Les gendarmes ont déterré, lundi, des ossements dans les Pyrénées-Orientales. L’information, révélée par RTL, a été confirmée par le procureur de la République adjoint de Perpignan, Philippe Latgé. Il s’agit très certainement des restes d’Hélène Sanchez-Parra. Cette mère de famille de trois enfants avait soudainement disparu de son domicile de Sournia, une commune située à une cinquantaine de kilomètres à l’ouest de Perpignan, en juin 2017. Une autopsie et un examen des ossements par un paléontologue sont programmés lundi prochain.

Pourquoi l’enquête a-t-elle rebondi, six ans après la disparition de cette femme ?

En avril 2022, un renseignement est parvenu aux services sociaux de l’Hérault, faisant état de « nouveaux éléments », relatifs aux circonstances de la disparition d’Hélène Sanchez-Parra (également appelée Hélène Buoniconti, du nom de son mari, lors de sa disparition). Des éléments « rapportés par plusieurs membres de la famille », souligne le parquet, sans que l’on sache de quoi il s’agissait précisément et si les enfants du couple en étaient à l’origine. Mais ils étaient suffisamment précis et importants pour que soit ouverte, au tribunal judiciaire de Perpignan, une information judiciaire contre X des chefs de meurtre.

Qui est « le deuxième homme » qui a emmené les gendarmes aux restes de la victime ?

Cet individu, aujourd’hui âgé de 56 ans, est présenté par la justice comme un proche du couple. A tel point qu’il vivait sous leur toit. Lundi, les gendarmes de la section de recherche de Montpellier, agissant sur commission rogatoire, l’ont placé en garde à vue. Rapidement, l’homme aurait avoué la mort d’Hélène Sanchez-Parra. Il a alors conduit les militaires dans des sous-bois. Là, des ossements ont été retrouvés, mais aussi des morceaux d’arme à feu. Il pourrait s’agir de l’arme du crime. Les ossements ont été découverts à l’entrée du village, près d’une ancienne carrière.

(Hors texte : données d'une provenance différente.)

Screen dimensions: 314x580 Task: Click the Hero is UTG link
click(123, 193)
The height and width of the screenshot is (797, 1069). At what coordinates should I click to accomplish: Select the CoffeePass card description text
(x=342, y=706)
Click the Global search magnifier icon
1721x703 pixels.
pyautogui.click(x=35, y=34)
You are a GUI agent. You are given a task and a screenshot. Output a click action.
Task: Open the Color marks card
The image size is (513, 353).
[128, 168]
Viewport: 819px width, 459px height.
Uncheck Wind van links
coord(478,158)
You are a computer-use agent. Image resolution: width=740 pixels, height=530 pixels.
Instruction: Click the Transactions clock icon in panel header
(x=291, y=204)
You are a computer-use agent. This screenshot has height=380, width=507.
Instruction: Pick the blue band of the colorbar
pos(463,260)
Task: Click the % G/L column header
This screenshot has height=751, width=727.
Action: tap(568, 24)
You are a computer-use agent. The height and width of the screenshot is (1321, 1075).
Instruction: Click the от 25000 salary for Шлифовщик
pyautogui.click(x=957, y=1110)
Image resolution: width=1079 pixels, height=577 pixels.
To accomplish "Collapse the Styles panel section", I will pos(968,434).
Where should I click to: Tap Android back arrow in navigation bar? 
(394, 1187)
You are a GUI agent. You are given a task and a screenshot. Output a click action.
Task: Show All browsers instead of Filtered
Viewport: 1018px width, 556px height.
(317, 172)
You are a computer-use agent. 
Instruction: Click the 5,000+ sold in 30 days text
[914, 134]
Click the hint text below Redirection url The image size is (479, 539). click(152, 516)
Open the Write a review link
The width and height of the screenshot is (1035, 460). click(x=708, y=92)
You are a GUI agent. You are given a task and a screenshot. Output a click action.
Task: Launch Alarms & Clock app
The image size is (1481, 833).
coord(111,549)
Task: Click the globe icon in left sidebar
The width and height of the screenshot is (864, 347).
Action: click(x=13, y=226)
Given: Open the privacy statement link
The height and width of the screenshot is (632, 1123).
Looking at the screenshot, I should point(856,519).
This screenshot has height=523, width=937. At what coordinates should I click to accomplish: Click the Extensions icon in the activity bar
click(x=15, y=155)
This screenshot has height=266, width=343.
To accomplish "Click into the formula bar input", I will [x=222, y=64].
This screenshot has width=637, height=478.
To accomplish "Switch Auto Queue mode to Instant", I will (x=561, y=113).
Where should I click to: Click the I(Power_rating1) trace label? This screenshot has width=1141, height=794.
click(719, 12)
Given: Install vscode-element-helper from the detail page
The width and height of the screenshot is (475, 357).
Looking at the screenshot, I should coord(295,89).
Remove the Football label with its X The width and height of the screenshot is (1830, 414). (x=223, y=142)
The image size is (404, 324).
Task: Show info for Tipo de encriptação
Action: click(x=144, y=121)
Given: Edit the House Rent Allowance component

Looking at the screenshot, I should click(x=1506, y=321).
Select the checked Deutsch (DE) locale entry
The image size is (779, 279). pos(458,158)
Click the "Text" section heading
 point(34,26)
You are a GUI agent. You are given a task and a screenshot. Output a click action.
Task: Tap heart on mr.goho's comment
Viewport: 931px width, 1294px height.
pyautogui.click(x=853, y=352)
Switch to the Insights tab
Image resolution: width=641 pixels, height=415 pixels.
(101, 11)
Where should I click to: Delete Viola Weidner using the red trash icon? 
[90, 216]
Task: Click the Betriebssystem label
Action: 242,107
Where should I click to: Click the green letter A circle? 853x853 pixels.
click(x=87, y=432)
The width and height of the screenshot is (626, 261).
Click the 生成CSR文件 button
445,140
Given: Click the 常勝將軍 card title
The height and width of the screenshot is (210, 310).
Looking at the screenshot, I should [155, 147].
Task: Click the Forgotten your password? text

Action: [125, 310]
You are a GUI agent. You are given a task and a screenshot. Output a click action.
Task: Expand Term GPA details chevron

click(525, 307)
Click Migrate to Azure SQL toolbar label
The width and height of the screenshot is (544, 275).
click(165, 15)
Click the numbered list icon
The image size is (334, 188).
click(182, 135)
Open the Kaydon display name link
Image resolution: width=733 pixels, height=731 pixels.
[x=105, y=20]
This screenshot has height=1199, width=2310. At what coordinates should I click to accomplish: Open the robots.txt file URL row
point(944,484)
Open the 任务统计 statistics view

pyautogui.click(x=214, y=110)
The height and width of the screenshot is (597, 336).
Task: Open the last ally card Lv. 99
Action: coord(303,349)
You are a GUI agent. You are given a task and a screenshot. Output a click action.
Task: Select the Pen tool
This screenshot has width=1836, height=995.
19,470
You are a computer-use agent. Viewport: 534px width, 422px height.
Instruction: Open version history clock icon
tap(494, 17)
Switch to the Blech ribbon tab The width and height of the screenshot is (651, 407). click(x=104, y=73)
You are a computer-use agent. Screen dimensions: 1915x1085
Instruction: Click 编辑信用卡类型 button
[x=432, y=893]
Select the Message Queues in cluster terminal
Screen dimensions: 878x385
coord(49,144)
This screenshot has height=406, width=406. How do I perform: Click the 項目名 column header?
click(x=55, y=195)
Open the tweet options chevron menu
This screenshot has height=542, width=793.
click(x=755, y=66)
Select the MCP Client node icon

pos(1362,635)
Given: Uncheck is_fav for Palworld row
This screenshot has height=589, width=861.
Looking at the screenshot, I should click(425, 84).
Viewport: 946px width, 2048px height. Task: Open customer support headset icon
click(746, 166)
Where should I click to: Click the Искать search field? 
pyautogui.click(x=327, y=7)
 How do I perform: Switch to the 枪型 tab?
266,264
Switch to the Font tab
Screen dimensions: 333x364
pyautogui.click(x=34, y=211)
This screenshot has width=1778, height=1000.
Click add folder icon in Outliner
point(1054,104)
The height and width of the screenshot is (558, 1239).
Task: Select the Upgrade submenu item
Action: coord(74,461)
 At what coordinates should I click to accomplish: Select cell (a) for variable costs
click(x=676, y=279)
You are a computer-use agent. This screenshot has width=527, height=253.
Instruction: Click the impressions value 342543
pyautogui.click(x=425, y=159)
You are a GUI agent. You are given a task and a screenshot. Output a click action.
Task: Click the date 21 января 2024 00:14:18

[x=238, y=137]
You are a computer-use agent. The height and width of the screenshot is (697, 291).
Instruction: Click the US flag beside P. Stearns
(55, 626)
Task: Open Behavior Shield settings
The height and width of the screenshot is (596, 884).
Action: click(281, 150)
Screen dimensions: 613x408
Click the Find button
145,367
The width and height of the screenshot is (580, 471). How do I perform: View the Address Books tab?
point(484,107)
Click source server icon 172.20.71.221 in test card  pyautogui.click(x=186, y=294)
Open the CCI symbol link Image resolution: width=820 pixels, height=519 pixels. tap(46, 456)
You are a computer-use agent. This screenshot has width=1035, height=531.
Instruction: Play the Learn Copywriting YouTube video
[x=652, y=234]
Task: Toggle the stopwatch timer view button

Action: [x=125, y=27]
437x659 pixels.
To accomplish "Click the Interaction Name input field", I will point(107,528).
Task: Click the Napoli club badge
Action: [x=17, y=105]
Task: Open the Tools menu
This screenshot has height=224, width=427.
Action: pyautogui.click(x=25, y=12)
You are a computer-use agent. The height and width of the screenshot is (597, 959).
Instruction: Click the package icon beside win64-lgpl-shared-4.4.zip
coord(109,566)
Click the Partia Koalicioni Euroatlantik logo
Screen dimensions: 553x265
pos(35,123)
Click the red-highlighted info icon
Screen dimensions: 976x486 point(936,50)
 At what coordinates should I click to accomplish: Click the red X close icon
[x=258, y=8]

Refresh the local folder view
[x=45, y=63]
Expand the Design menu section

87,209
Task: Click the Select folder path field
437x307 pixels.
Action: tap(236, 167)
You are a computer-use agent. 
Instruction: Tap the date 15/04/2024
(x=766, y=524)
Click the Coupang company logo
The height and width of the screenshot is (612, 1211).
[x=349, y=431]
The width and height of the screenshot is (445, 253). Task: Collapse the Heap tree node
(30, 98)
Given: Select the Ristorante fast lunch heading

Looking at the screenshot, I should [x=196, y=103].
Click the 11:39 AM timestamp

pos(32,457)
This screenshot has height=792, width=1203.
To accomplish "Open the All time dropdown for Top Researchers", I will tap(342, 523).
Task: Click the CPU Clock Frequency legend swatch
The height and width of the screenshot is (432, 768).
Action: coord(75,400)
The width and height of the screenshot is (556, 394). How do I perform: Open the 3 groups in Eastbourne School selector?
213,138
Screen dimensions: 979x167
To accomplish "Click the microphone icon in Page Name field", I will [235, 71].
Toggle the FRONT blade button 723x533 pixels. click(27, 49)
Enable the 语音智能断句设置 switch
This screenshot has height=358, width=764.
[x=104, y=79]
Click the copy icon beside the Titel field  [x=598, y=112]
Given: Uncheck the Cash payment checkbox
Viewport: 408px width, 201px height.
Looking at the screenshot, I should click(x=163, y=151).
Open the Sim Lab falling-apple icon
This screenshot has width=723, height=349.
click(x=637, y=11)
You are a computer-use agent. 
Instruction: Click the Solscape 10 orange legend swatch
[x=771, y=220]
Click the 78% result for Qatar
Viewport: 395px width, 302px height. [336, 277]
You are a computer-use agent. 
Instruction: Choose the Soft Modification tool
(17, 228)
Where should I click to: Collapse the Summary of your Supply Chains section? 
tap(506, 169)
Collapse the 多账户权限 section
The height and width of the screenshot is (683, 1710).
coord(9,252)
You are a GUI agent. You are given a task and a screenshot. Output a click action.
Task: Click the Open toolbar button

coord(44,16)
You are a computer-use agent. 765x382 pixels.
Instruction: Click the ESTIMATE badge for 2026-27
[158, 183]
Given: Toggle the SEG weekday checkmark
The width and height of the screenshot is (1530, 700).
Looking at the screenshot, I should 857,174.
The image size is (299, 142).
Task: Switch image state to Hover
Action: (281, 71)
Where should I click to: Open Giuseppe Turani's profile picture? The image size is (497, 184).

Quel est le rôle joué par le mari ?

L’homme, qui a amené les gendarmes jusqu’aux restes de la victime, a été mis en examen. Non pas pour meurtre, mais pour « recel de cadavre, modification des lieux d’un crime et non-dénonciation d’un crime ». Il a été placé sous contrôle judiciaire. Pour le juge d’instruction, il n’est donc pas, à ce stade de l’enquête, le principal suspect dans la mort d’Hélène Sanchez-Parra. En revanche, son mari a également été interpellé, en Corse, où il réside désormais. Il serait, selon RTL, le principal suspect dans cette enquête. A l’issue de sa garde à vue, le magistrat instructeur a délivré un mandat d‘amener à son encontre. Il va être transféré à Perpignan, en vue de son interrogatoire de première comparution, qui devrait intervenir dimanche. Un troisième homme, interpellé lundi, a pour sa part été libéré sans poursuite, à l’issue de sa garde à vue.